Mas, ao final, estaríamos querendo dizer que a arbitragem marítima internacional não teria mais lugar no Brasil, diante da ascensão da arbitragem doméstica ?

De modo algum. A arbitragem internacional tem e sempre terá seu lugar no cenário dos meios alternativos de resolução de disputas. À medida em que disputas apresentem um sabor menos local, então as típicas vantagens de uma arbitragem internacional manifestam-se de maneira inversamente mais intensa, com a escolha de um local neutro para a solução do litígio, a possibilidade de aplicação de direito estrangeiro eleito pelas partes para definir direitos e obrigações, etc.
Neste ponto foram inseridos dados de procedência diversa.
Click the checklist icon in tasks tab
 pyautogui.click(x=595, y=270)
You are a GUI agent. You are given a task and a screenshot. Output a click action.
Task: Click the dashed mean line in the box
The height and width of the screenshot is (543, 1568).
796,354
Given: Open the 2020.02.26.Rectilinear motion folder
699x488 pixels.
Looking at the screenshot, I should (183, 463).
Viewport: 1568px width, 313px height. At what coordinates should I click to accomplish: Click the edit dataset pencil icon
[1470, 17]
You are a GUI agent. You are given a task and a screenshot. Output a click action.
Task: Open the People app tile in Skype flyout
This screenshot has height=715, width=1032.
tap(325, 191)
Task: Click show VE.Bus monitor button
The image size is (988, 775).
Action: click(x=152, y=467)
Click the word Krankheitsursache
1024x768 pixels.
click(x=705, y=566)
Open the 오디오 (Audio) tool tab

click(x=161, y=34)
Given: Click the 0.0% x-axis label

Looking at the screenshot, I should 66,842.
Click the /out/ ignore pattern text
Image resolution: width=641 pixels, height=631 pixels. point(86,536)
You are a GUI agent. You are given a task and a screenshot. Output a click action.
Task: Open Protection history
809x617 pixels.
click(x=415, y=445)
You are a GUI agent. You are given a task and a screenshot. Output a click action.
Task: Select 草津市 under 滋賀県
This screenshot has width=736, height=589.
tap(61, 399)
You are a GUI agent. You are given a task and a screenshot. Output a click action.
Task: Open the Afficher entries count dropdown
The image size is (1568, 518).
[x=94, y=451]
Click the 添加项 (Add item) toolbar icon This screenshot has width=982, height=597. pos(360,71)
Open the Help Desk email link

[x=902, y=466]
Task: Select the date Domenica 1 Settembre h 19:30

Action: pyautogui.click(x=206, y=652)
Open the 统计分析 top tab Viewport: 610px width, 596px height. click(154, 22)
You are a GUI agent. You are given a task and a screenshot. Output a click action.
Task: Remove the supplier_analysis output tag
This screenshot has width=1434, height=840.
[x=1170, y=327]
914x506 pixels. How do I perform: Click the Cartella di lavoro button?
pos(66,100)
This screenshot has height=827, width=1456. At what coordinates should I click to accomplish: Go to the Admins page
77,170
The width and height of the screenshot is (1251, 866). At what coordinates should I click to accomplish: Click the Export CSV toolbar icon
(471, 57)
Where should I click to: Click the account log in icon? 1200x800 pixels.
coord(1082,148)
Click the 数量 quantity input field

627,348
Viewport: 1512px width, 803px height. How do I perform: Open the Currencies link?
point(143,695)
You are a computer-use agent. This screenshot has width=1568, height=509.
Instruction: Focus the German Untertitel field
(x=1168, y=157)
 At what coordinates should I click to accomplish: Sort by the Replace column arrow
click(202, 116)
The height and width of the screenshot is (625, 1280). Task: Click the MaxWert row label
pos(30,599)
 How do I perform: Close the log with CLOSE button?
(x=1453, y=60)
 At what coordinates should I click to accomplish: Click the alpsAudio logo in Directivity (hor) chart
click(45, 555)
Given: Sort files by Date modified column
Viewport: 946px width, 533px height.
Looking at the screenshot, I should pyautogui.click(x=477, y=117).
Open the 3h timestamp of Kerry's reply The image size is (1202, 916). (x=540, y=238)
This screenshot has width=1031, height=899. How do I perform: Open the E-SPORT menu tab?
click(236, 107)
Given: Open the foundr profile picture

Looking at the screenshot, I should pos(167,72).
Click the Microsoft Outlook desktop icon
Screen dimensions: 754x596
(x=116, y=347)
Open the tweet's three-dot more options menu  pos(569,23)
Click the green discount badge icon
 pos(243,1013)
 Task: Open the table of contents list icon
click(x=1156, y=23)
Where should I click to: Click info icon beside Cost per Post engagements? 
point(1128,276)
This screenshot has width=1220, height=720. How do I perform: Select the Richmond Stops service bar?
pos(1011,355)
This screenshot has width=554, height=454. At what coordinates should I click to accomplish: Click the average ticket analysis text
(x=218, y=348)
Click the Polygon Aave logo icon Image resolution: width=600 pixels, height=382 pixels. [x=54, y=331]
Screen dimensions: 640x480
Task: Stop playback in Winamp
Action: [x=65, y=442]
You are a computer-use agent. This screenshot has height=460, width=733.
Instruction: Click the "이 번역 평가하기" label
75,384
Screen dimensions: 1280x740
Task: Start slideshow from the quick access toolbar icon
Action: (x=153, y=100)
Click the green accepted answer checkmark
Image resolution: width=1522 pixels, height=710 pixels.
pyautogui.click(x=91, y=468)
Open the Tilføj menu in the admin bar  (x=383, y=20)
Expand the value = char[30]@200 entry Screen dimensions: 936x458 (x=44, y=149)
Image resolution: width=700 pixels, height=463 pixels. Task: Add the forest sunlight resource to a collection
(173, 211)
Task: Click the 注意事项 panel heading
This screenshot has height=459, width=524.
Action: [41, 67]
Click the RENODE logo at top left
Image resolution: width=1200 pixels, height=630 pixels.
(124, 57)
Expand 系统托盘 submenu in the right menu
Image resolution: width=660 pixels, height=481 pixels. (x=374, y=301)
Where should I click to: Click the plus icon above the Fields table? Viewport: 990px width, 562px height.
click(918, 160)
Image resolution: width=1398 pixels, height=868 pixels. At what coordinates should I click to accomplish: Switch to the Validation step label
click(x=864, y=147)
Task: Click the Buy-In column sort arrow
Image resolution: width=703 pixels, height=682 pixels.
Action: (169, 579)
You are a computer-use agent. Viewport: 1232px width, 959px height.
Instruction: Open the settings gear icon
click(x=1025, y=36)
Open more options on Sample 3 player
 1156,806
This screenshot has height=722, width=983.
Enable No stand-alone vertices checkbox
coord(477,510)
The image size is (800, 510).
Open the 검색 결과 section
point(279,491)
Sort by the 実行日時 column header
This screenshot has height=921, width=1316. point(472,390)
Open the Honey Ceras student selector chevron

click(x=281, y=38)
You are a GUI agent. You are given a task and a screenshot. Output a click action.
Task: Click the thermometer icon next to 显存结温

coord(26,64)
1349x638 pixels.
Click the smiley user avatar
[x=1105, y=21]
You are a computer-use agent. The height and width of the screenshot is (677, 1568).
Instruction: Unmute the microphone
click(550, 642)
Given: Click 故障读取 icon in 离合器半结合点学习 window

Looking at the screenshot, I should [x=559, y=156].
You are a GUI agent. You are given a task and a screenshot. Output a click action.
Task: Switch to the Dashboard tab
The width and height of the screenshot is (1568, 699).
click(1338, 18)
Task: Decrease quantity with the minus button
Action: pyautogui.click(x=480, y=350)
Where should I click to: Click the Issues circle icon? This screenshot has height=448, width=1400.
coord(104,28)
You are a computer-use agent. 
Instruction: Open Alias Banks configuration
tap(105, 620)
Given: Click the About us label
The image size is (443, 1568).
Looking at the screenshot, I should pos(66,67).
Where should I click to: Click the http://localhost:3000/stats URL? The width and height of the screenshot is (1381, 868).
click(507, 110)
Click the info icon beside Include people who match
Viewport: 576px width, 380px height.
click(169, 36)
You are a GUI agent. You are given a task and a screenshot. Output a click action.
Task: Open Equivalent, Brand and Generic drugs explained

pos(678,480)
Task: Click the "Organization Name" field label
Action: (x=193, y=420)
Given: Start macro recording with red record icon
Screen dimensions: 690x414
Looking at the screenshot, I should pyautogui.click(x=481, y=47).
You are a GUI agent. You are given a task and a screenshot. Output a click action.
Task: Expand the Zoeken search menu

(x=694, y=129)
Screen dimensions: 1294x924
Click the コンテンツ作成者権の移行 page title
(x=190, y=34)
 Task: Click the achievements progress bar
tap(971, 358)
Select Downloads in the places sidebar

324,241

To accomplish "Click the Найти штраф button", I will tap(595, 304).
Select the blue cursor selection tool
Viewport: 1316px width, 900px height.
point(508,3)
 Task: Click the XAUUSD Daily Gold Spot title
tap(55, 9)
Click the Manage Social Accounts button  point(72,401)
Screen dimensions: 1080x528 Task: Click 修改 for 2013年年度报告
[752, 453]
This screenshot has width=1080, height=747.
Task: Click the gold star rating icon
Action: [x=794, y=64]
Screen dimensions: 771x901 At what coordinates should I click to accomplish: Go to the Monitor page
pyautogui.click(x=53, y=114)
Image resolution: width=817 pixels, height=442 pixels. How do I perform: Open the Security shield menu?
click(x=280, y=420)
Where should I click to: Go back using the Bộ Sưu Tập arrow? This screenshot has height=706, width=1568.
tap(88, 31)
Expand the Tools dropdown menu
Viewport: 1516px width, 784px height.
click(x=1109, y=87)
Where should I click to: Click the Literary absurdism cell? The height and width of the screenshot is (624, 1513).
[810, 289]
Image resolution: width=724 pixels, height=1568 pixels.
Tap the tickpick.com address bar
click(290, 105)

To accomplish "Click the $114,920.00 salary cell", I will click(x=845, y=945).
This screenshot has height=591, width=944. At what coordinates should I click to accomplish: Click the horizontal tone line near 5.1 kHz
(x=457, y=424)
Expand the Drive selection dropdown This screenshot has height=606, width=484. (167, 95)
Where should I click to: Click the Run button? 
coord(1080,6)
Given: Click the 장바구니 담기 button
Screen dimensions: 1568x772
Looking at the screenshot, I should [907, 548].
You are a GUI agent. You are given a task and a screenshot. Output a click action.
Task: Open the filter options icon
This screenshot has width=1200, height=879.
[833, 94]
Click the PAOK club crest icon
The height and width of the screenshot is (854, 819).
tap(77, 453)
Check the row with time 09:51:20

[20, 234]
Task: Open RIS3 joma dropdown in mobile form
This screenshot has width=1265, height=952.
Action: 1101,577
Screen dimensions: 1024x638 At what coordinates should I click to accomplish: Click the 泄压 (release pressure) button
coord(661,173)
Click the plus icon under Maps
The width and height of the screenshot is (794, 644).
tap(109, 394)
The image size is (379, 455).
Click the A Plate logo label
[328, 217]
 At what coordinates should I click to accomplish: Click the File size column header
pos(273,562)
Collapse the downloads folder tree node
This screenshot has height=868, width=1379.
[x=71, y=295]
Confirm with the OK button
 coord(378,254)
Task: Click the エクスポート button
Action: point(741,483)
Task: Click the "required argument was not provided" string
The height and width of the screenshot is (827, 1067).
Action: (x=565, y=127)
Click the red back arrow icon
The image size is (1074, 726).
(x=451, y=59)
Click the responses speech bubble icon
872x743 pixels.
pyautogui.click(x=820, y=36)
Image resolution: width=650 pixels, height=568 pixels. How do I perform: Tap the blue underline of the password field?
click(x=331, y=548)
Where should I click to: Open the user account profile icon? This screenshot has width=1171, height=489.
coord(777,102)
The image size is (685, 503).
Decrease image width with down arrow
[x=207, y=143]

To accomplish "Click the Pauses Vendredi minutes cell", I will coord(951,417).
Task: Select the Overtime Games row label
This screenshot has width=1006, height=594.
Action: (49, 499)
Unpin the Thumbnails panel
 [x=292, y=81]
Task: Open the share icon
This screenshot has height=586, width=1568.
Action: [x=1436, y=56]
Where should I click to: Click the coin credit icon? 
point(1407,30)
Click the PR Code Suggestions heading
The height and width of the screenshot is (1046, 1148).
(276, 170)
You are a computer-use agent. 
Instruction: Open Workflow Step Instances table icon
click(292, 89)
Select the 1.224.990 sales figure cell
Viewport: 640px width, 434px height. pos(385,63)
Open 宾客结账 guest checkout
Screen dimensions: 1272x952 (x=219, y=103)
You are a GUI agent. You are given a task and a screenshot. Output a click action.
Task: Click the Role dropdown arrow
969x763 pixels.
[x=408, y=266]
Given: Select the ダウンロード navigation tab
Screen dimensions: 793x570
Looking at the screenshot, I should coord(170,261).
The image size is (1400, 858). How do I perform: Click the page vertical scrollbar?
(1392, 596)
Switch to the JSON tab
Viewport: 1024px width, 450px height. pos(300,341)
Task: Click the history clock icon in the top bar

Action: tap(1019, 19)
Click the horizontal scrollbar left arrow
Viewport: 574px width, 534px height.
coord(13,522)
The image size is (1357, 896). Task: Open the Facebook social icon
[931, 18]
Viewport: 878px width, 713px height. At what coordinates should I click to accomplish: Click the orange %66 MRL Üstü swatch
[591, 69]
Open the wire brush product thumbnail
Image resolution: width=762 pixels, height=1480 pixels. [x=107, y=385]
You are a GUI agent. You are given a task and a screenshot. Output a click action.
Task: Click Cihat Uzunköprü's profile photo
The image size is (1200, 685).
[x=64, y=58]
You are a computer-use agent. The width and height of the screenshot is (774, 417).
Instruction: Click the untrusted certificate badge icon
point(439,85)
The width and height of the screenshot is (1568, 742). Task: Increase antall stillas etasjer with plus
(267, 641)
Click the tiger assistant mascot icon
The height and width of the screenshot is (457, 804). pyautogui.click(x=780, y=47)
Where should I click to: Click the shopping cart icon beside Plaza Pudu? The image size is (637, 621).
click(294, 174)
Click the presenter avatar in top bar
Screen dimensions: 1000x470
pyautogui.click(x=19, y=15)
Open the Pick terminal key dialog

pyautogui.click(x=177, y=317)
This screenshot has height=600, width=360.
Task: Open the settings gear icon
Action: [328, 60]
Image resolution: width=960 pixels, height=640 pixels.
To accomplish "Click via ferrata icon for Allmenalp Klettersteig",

Mas a recíproca também é absolutamente verdadeira. Quanto mais intrinsecamente local for a disputa (o local de execução do contrato ou do lugar de um acidente estarem no país; aplicação da lei brasileira; nacionalidade brasileira das partes; ser o Brasil o eventual lugar de execução da sentença arbitral, etc.), maior sua vocação para uma arbitragem doméstica. Este princípio básico acabou esquecido no Brasil, muito por força da nossa anterior falta de cultura arbitral. Agora, diante da maturidade da arbitragem no Brasil, esse esquecimento acarreta graves disfunções na escolha da arbitragem. E tais disfunções, a sua vez, custam dinheiro, tempo e agilidade, agravando, afinal, o custo Brasil. Contudo, o custo Brasil, neste caso, não é uma imposição externa ao empresário; é fruto da própria escolha sobre como administrar, de forma moderna, a solução de seus litígios.